Yine ilginç bir şekilde önceki baskıda yazarın notu varken sonraki baskıda bu nota yer verilmemiş, sondeyiş var sadece. Belki göz atmak isteyen olur diye öndeyişi aşağıya kopyalıyorum olduğu gibi:
"Bu yaşımda (1899 doğumluyum) sevilen temalar üzerine şu birkaç çeşitlemeden fazlasını vaad edemem, kendime bile. Bilindiği gibi öykü yazmak onarılmaz tekdüzeliğe karşı klâsik çareye başvurmaktır. Gene de izninizle bir iki ayrıntıya işaret etmek istiyorum.

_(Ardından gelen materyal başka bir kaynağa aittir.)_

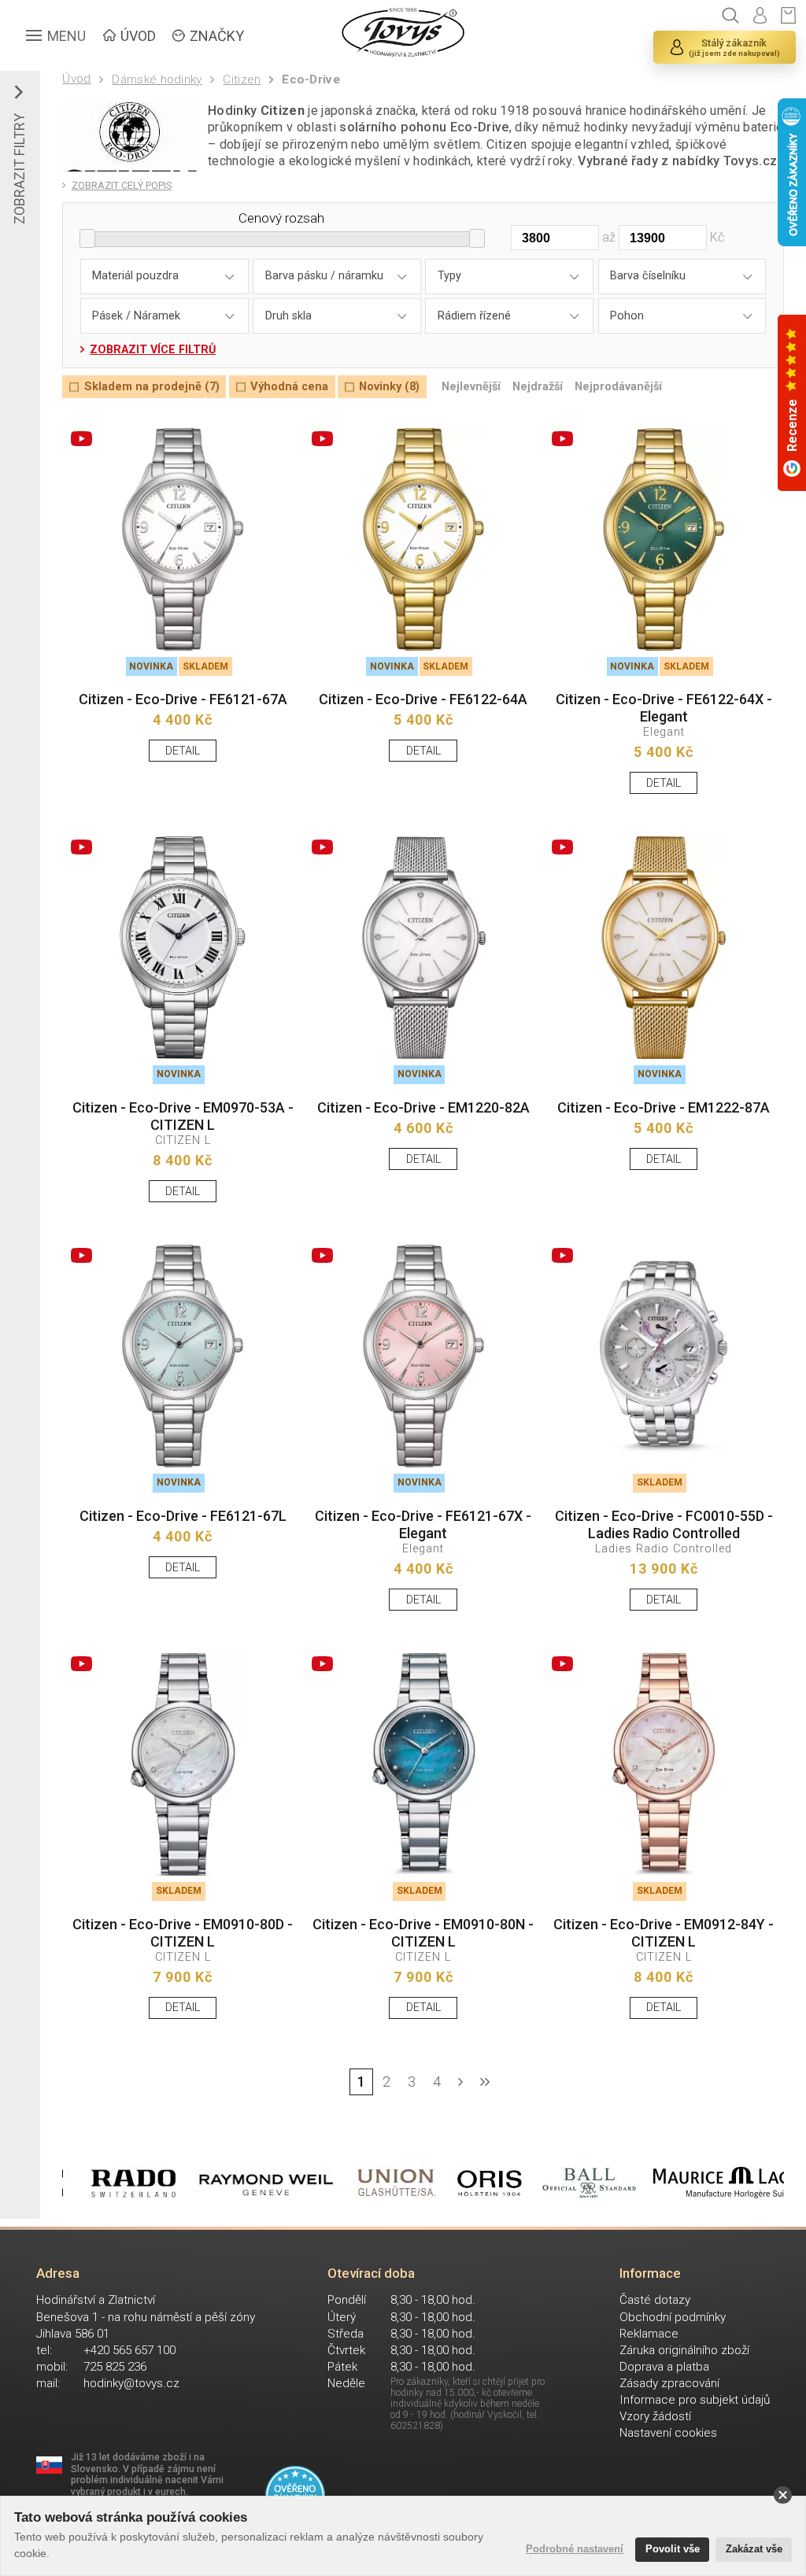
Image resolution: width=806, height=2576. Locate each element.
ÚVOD (138, 36)
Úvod (76, 79)
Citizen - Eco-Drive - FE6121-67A (183, 699)
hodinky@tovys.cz (131, 2383)
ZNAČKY (217, 36)
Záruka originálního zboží (684, 2350)
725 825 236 (114, 2367)
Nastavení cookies (668, 2433)
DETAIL (182, 751)
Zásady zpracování (669, 2383)
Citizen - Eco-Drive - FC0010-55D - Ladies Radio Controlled (664, 1524)
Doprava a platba (664, 2367)
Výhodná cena (289, 387)
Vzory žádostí (655, 2416)
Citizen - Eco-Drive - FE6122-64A (423, 699)
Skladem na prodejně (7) (151, 387)
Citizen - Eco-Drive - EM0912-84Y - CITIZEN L (663, 1933)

Kitap on üç öykü içeriyor. Sayı bütünüyle rastlantısal ya da kaçınılmaz – burada iki sözcük kesinlikle eşanlamlı – ve büyüsel değil. Bütün bu öykülerden yalnızca birini seçmem gerekseydi, sanırım hem en otobiyografik (anılarla en zengin olan), hem de en düşsel olan KONGRE'yi seçerdim. KUM KİTABI'nı da çok sevdiğimi saklamayacağım. Ayrıca bir aşk öyküsü, bir 'psikolojik' öykü ve bir de Güney Amerika tarihinden dramatik bir olayın öyküsü var.
Bu kör alıştırmalarında, basit, zaman zaman günlük konuşma diline yakın üslûpla fantastik bir olay örgüsünü birleştirerek, H. G. Wells örneğine sadık kalmaya çalıştım. Meraklı okur WelIs'in adına, Swift'in ve 1838'de bize ARTHUR GORDON PYM'İN ANLATISI'nın hayranlık uyandıran son bölümlerini bırakan Poe'nunkini de ekleyebilir.
Ne bana anlamsız gelen seçkin bir azınlık için, ne de 'Yığınlar' diye bilinen şu göklere çıkarılan ideal Platoncu kendilik için yazıyorum. Demagogların sevdiği her iki soyutlamaya da inanmıyorum. Kendim ve dostlarım için ve zamanın akışını yumuşatmak için yazıyorum.
Zaman beni sürükleyen bir nehir, ama nehir benim;
beni parçalayan bir kaplan, ama kaplan benim.
Beni tüketen bir ateş, ama ateş benim.
Evren, ne yazık ki, gerçek;
ben, ne yazık ki, Borges’im.
Yıllar boyu, insanoğlu bir boşluğu imgelerle, illerle, krallıklarla, dağlarla, körfezlerle, gemilerle, adalarla, balıklarla, odalarla, aletlerle, yıldızlarla, atlarla, insanlarla doldurur. Ölümünden az önce, usanmaz çizgi labirentinin kendi yüzünün imgesini oluşturduğunu anlar."